The first day of the PMA worker strike was also the first day on the job for the museum’s new director and chief executive Sasha Suda. Due to this new leadership, and because Suda came from a museum (the National Gallery of Canada) that had a unionised workforce, some observers speculated that the strike would end sooner than later. Instead, it lasted almost three weeks.

“This is a positive outcome demonstrating that no matter how complex the challenge, we can work together,” Suda says. “We’ve laid a firm foundation upon which to build for the future. It’s time to heal, to turn the page and move forward together.” An ice cream social organised by the museum to welcome unionised workers back on 18 October was, by some accounts, a tense event.

The museum, which remained open to the public throughout the strike, came under fire on social media after images of non-union art handlers installing the blockbuster exhibition Matisse in the 1930s began to circulate. “I do know they hired scabs to come in and install the exhibition since all of the installers were out on strike,” Rizzo says. Asked about the museum’s hiring of non-union workers during the strike, a PMA spokesperson said, “The museum does not comment on its special exhibition installation process.” Around the time the installation images surfaced, the museum disabled comments on several of its Twitter and Instagram posts, citing “inappropriate posts” and “profane language”.

“The management team’s decision to hire outside scabs to move, install and care for priceless works of art at a major US museum hit home for me and my fellow arts professionals, and for general audiences as well,” says Nicole Cooke, programme manager for graduate academic partnerships at the museum and a member of the union bargaining team. “When couriers crossed the picket line to supervise the hanging of artworks from their home museums hung by untested scabs and high-level managers who have not done this work regularly in years, if ever, all of us in the union were horrified, frankly.”

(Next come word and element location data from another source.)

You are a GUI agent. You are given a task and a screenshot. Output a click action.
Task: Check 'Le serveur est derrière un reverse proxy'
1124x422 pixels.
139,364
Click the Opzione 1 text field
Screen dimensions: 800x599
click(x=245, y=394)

While the decision to hire non-union art handlers to keep the Matisse exhibition on schedule remains a sore spot, unionised workers at the PMA are eager to use the momentum from their new contract to build a better museum from the inside out.

“The contract will immediately put many PMA workers in a better position, and it will make this a better place to work for all those who come after us,” Cooke says. “The leaders of the museum world are the people who I marched, picketed, chanted, sang, cried and laughed with on the picket line every day. We brought the change we wanted to see in museums and I hope it inspires others.”